In most democracies conflicts between the executive and judiciary or between the executive and legislature are routinely decided within the chambers of these institutions. In Pakistan, the aggrieved political party tends to try to demonstrate its street power. However, the end result has rarely been what the political party or power group hoped to achieve and has normally resulted in a military coup.

We saw this as early as 1952-1953 when two Muslim Leaguers, Daulatana and Mamdot, fought for the post of chief minister of Punjab and each side demonstrated his power through street protests. The anti-Ayub demonstrations in the late 1960s, the anti-Ahmadiyya demonstrations in 1973 and the anti-Bhutto movement in the late 1970s followed a similar pattern.
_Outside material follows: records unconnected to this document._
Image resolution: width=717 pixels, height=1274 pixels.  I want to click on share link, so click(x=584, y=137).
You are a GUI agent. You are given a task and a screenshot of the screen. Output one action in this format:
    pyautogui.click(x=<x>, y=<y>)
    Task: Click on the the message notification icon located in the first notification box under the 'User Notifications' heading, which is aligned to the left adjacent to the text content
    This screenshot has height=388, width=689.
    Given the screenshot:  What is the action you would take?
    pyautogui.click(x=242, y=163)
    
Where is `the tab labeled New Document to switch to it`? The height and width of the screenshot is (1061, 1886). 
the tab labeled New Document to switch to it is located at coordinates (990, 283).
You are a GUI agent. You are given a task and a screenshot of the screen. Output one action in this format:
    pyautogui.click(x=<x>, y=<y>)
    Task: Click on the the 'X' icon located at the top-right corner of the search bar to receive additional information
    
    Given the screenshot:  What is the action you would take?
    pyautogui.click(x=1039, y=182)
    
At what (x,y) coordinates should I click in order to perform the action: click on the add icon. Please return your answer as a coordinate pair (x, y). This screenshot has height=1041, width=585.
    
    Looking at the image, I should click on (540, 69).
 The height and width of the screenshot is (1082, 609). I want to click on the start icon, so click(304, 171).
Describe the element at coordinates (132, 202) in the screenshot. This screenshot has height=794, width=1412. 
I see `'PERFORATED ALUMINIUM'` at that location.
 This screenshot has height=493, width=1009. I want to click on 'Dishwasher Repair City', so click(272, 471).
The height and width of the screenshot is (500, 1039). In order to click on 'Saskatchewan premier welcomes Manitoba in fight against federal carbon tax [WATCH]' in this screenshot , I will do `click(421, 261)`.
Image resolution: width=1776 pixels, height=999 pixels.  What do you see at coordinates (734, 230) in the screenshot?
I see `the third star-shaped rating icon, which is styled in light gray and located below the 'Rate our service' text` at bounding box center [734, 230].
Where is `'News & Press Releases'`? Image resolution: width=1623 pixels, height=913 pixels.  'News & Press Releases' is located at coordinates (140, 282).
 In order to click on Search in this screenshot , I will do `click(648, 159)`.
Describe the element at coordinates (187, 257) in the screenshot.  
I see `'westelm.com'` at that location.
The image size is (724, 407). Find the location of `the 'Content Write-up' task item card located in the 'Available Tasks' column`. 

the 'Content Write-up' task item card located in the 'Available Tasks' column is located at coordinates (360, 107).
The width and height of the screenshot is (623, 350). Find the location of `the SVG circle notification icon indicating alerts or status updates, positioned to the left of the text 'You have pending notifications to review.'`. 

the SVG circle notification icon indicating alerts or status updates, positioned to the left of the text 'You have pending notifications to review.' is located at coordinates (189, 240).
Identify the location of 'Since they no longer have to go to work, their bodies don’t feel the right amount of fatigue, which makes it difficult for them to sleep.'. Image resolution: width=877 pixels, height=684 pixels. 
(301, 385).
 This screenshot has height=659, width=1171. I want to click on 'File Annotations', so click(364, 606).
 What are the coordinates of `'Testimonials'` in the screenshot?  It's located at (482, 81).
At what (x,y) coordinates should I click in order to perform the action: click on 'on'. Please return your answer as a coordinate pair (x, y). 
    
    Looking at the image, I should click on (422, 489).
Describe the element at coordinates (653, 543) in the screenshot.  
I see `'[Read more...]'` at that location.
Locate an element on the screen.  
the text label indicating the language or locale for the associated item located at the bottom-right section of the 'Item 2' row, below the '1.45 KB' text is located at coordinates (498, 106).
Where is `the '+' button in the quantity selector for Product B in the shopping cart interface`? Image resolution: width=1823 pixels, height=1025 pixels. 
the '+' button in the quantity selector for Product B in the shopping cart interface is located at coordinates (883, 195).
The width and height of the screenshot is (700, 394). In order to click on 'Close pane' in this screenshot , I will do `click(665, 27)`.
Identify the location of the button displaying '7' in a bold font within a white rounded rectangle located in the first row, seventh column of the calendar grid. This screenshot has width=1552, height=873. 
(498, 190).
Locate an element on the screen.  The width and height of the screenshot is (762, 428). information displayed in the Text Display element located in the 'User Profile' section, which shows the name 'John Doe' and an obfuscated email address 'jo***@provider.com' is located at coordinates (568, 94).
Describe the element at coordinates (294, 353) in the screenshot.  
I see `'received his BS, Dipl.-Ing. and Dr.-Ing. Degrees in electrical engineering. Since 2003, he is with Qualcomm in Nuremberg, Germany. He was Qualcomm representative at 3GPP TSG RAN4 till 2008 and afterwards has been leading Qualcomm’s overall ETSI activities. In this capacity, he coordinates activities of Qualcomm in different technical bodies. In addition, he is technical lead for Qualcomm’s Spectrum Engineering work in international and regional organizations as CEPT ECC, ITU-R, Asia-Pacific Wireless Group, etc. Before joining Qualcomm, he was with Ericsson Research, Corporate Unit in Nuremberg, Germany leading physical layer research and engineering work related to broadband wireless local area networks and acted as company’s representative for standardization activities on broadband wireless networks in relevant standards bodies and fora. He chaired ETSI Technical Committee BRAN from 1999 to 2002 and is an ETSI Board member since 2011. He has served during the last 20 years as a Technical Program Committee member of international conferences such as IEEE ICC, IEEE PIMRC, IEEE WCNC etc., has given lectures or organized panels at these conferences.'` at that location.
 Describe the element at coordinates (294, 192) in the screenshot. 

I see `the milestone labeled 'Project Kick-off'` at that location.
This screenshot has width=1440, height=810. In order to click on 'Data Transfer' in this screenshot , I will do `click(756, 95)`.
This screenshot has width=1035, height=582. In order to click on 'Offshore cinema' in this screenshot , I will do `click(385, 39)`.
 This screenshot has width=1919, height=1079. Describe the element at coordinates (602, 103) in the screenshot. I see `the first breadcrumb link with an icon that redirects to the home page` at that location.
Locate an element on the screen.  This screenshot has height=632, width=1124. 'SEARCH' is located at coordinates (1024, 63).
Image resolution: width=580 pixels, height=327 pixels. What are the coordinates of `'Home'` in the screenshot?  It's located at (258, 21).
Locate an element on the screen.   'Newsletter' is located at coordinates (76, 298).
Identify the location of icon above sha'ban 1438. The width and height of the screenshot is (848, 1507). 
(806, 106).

Both Nawaz Sharif and Benazir Bhutto used street protests to de-legitimise the other's rule during the 1990s.

In each case, the political parties are not able to control these demonstrations and often give in to the street power of the Islamist parties. Often the military sees this as an opportunity to walk in and take over power. The military is able to show that the 'parliamentary system' is ineffective and unsuitable to Pakistan and the political parties and their leaders are inefficient, quarrelsome, power-hungry and corrupt.

Pakistan has faced political uncertainty for most of its 62 years of existence. What Pakistan, and Pakistanis, need today is political stability. Both Mr  Gilani and Mr  Zardari spent years in prison as political prisoners. One hopes they will not repeat the mistakes of the past and this time round Pakistan will experience years of democratic rule.

Aparna Pande is a doctoral candidate and lecturer in political science at Boston University.